A Comissão Nacional da Verdade dá um grande destaque ao tema tortura – uma das marcas mais terríveis da ditadura militar brasileira – na medida em que uma de suas obrigações legais foi a investigação dessa e de outras graves violações de direitos humanos cometidas pelo regime. Nesse sentido, o relatório final da Comissão expressa em sua totalidade as diferentes dimensões que a prática da tortura teve durante a ditadura.

Para além dos capítulos que foram dedicados diretamente ao tema (Parte III do Relatório), é possível perceber que a disseminação da tortura pelos órgãos de informação e controle é uma das características mais marcantes do regime militar brasileiro. Assim, o relatório destaca, por exemplo, a criação da EsNI (Escola Nacional de Informações), do SNI (Sistema Nacional de Informações), além de todo uma rede de órgãos (DOI-CODI, DOPS, CISA, CENIMAR, CIE etc.) que praticaram tortura de maneira indiscriminada e sistemática durante os anos de chumbo. Desde centros clandestinos até hospitais públicos foram utilizados com a finalidade da tortura, seja para a obtenção de informações, ou para provocar sofrimento em forma de intimidação e castigo.

Esse aparato, que visava inibir a luta por direitos na forma de organizações políticas mais ou menos radicalizadas, provocou danos diretos e indiretos difíceis de mensurar. Não se sabe dizer ao certo quantas pessoas foram torturadas por razões políticas durante a ditadura militar brasileira. Porém, é certo que ela se deu em grande parte dos casos oficialmente reconhecidos de mortos e desaparecidos políticos, cujas mortes envolveram a perseguição de todas e todos que compunham as organizações de oposição ao regime.

Ao mesmo tempo, merece destaque a maneira como a Comissão Nacional da Verdade conduziu suas investigações e reconhecimento das vítimas de tortura. Muitas delas prestaram depoimento tendo ainda ocorrido audiências públicas em que tais histórias puderam ser compartilhadas com a sociedade a partir do relato dos próprios atingidos. Além de ser fundamental, do ponto de vista reparatório, o protagonismo dos atingidos pela violência de Estado nos processos de transição é entendido como uma boa prática para fins de não-repetição de violações de direitos humanos. Foram 80 audiências em 14 Estados do país, as quais estão disponíveis no canal do YouTube da CNV.

Outros órgãos de Justiça de Transição no Brasil fazem este tipo de trabalho, como a Comissão de Anistia, do Ministério da Justiça. A Comissão de Anistia, que oferece reparação econômica, psicológica e simbólica para os atingidos pela ditadura militar, conta com um acervo de mais de 70 mil processos.
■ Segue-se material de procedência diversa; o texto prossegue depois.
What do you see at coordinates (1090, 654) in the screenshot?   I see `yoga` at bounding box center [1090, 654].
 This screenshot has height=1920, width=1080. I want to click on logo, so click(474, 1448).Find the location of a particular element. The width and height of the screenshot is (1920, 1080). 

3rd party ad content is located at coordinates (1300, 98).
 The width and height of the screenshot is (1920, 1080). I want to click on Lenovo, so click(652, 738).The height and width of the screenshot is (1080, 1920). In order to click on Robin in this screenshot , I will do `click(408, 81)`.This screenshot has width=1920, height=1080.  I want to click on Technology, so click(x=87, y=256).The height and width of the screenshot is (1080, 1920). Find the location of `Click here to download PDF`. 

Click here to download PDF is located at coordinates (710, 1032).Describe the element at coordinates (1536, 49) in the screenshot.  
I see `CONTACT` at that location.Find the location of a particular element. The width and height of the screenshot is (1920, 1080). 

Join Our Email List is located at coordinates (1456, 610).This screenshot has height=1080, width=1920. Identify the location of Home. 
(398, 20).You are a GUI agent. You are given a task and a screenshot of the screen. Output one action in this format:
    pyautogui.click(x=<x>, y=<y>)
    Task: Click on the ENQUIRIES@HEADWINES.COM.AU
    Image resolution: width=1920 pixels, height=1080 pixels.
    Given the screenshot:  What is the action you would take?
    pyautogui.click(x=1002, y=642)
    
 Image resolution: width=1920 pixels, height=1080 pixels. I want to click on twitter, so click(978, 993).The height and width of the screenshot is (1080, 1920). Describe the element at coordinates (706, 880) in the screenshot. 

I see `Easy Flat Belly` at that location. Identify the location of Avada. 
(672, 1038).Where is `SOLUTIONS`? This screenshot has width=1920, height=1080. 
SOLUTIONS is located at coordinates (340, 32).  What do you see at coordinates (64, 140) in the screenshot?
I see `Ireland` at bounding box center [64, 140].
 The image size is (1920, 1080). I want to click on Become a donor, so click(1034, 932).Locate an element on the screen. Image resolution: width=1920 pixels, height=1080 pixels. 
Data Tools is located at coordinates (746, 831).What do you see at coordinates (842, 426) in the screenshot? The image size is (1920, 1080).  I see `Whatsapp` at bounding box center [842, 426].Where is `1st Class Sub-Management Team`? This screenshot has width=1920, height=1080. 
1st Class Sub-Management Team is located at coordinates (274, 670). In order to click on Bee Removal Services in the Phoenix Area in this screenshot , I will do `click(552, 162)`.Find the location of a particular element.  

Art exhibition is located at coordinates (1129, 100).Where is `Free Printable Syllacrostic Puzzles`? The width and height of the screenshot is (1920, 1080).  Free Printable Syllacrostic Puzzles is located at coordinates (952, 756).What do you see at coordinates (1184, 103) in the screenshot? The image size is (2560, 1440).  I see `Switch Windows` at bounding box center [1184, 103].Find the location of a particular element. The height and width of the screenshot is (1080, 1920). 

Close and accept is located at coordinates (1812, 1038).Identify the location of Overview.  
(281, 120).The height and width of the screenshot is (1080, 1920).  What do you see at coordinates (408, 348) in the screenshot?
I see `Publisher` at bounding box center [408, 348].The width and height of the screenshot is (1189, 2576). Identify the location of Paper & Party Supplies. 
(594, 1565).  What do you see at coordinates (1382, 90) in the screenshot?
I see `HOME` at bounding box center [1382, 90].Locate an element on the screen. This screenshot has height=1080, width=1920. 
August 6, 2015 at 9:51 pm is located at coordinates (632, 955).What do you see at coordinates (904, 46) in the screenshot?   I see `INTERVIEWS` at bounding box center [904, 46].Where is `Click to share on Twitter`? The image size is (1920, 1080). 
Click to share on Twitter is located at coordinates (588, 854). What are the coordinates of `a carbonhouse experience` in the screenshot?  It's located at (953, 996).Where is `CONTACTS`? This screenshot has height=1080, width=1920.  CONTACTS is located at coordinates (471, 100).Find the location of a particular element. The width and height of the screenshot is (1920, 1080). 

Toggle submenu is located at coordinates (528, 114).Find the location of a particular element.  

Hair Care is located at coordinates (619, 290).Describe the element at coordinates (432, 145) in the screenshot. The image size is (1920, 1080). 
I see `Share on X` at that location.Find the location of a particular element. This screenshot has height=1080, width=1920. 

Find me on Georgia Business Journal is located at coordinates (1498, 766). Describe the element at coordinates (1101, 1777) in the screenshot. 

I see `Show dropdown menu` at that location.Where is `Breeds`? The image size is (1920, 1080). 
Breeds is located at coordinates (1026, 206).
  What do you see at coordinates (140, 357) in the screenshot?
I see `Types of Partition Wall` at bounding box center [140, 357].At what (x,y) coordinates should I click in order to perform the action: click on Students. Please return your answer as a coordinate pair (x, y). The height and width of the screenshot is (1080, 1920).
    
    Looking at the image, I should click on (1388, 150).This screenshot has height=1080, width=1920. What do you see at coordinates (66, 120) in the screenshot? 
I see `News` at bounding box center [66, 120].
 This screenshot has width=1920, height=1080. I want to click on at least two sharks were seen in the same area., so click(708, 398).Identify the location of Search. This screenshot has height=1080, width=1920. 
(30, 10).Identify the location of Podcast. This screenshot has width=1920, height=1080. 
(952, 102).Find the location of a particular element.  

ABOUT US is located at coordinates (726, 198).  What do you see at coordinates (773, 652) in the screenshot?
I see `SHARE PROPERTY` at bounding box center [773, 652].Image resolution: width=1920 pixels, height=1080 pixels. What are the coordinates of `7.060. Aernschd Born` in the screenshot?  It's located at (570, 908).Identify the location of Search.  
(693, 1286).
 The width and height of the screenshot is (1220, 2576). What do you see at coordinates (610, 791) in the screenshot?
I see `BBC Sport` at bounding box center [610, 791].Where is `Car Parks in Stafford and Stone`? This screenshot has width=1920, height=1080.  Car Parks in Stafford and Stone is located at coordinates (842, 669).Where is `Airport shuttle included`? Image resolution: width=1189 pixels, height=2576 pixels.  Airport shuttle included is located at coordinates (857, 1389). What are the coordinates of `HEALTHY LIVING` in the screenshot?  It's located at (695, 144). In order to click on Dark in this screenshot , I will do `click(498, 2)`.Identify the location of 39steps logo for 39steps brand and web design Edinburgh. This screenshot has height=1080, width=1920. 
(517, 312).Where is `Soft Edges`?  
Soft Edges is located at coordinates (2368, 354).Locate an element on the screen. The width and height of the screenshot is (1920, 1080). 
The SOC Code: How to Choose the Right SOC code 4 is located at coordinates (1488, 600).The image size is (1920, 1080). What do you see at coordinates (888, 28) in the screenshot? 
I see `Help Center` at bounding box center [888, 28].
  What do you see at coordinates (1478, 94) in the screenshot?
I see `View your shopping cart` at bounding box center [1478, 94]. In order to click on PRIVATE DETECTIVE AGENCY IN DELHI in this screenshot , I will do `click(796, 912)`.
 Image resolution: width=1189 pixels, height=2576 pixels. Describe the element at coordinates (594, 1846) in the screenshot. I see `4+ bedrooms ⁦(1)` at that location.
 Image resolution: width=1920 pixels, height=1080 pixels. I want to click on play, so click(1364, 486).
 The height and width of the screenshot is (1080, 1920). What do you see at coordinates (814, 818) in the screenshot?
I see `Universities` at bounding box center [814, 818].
Muitos dos processos motivados pelos danos provocados pela tortura.

Para além da investigação dos casos individuais, a CNV realizou diversas diligências oficiais para inspecionar locais onde a tortura era praticada durante o regime militar. Ao todo, foram 11 inspeções como essa nos estados do Rio de Janeiro, Pará, Pernambuco, Minas Gerais e São Paulo. A Comissão verificou a existência disseminada desses locais no período, o que foi possível a partir do reconhecimento que ex-presos fizeram desses lugares, além de documentos e denúncias que apontavam a sua existência. 

No dia 27/11/2013, a Comissão Nacional da Verdade e as Comissões estadual e municipal de São Paulo entraram na área onde funcionou a Oban e o Doi-Codi do II Exército, entre 1970 e 1977, na rua Tutoia, em São Paulo, para realizar o reconhecimento formal do local como um centro de tortura, morte e desaparecimento de pessoas.

Embora a CNV não fosse um órgão com poderes judiciais, não se pode ignorar que seu mandato fosse também um instrumento de Justiça. Com efeito, ao garantir plenamente o direito à memória e à verdade, conhecido como o direito de saber, por parte das vítimas e da sociedade, a CNV também investigou a autoria das graves violações de direitos humanos. Neste trabalho, 111 agentes militares foram convocados a prestar esclarecimentos, dentre os quais 65 compareceram. Ao final de seu relatório, a Comissão identificou 377 agentes responsáveis por violações de direitos humanos, inclusive por praticar tortura.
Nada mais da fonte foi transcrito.